▶ **PROMPT A**: Decide whether each statement below agrees with the post about disagreements with go library maintainers. For each, answer yes or no and quote the exact words of the post that settle it: (i) The writer will stop working on the pull request they proposed. (ii) The writer calls the time spent completely wasted. (iii) The writer has met differing readings of a specification with ActivityPub as well.
▶ **PROMPT B**: According to the post about disagreements with go library maintainers, how long did the back-and-forth over the pull request last?
▶ **PROMPT C**: Carry on the post about disagreements with go library maintainers, beginning right after its final sentence.

▶ **PROVIDED TEXT**:
In my interactions with other go library maintainers I realized I have really strong opinions about how code should look like, and I have a really low patience threshold for explaining why that is.

I guess I've been long enough out of the loop of developing in teams, that I'm no longer able to patiently explain why I prefer certain ways of doing things.

In the end after a week of back-and forth I'll have to stop massaging the PR I was proposing due to irreconcilable differences between how me and the maintainer view the absence of a "thing" vs the "thing" being empty.

I won't say I completely wasted my time, but it's still a little unpleasant when reading the same specification leads to such different interpretations. Oh, wait... I've seen this with ActivityPub too, I shouldn't be surprised. But maybe it's time I introspect why this keeps happening to me, or do I need a couple more data points.

▶ **Collected data**:
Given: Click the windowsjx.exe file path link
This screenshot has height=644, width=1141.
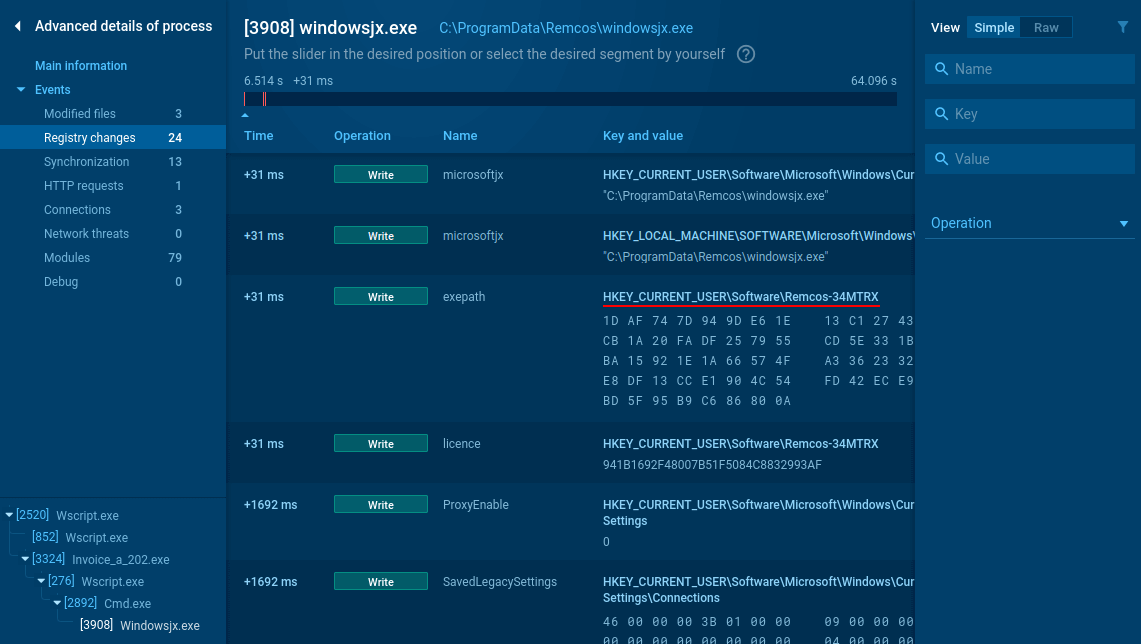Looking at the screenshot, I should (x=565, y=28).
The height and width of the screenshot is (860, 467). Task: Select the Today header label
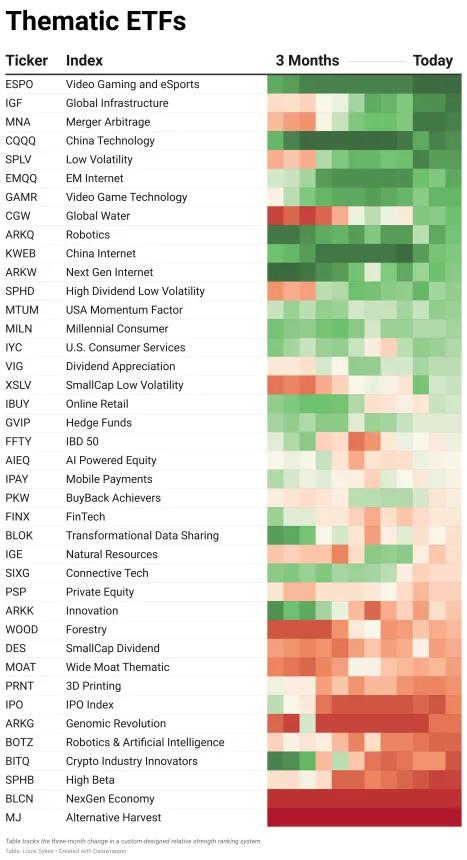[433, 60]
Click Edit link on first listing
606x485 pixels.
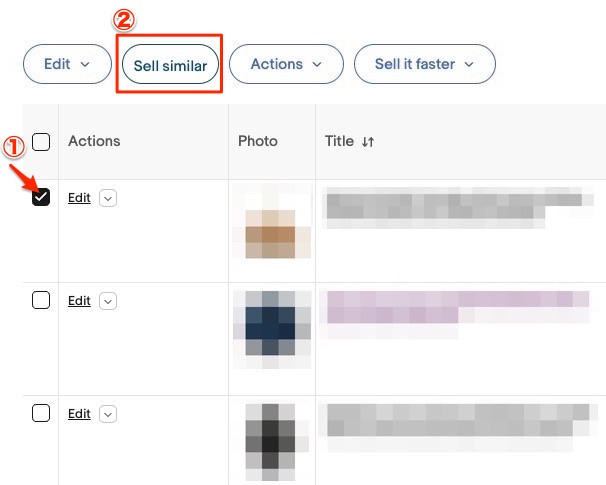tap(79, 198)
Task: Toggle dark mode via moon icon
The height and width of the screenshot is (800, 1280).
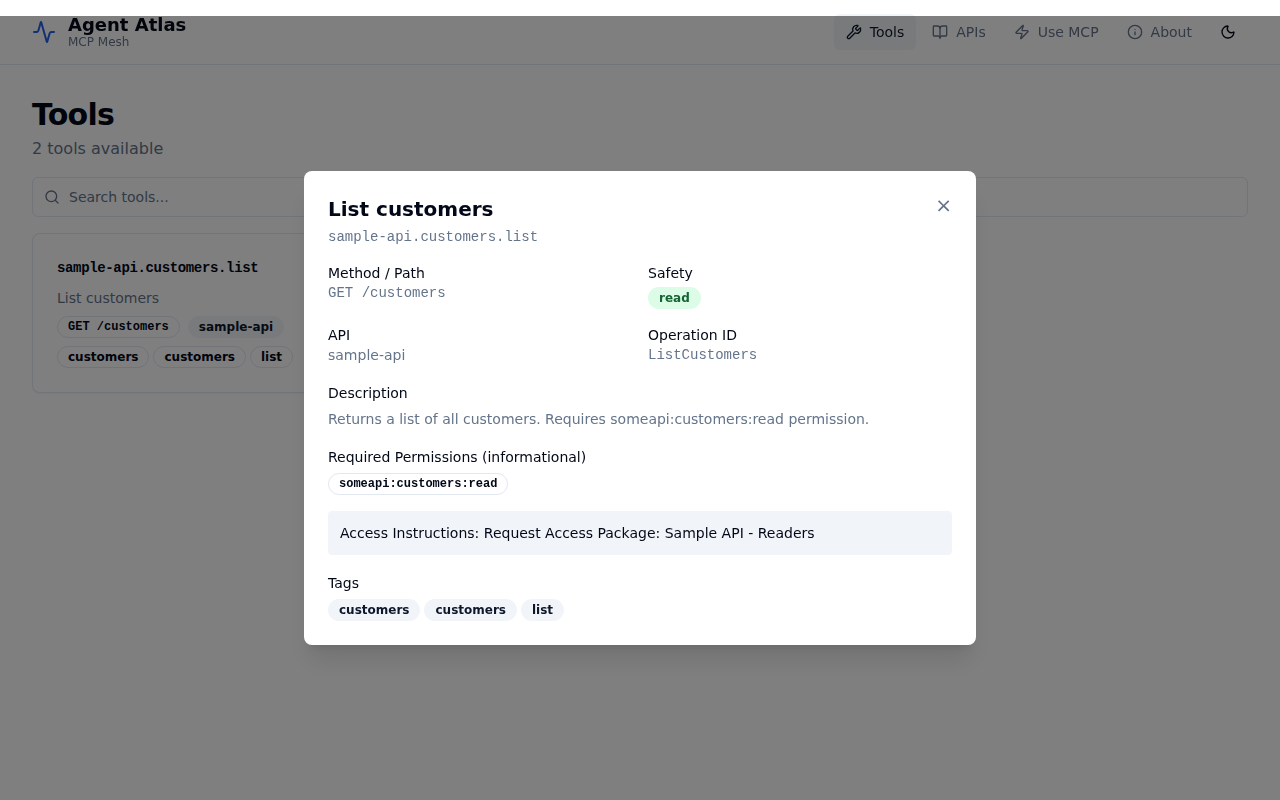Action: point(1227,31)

▶ **ANSWER SECTION A**:
(i) Yes: "I'll have to stop massaging the PR I was proposing"
(ii) No: "I won't say I completely wasted my time"
(iii) Yes: "I've seen this with ActivityPub too"

▶ **ANSWER SECTION B**: It lasted a week.

▶ **ANSWER SECTION C**:
Hi @mariusor,
json-ld has this whim to be completely lost about #cardinality.
@mro I'm not sure I understand what cardinality is when it comes to JSON-LD.

Hi @mariusor,

{foo="bar"}
or
{foo=["bar"]}

{foo=[]}
or
{foo=null}
or
{}

@mro that's what I thought so, but wasn't sure.

Yeah, it's a questionable decision, but probably due to trying to represent data that was initially modeled as XML.

I do hope, though, that there wouldn't be any way to misinterpret that when writing a parser/generator for it. :)

@mariusor
xml had a well-defined concept of cardinality - you could even #validate that standalone without the consuming application.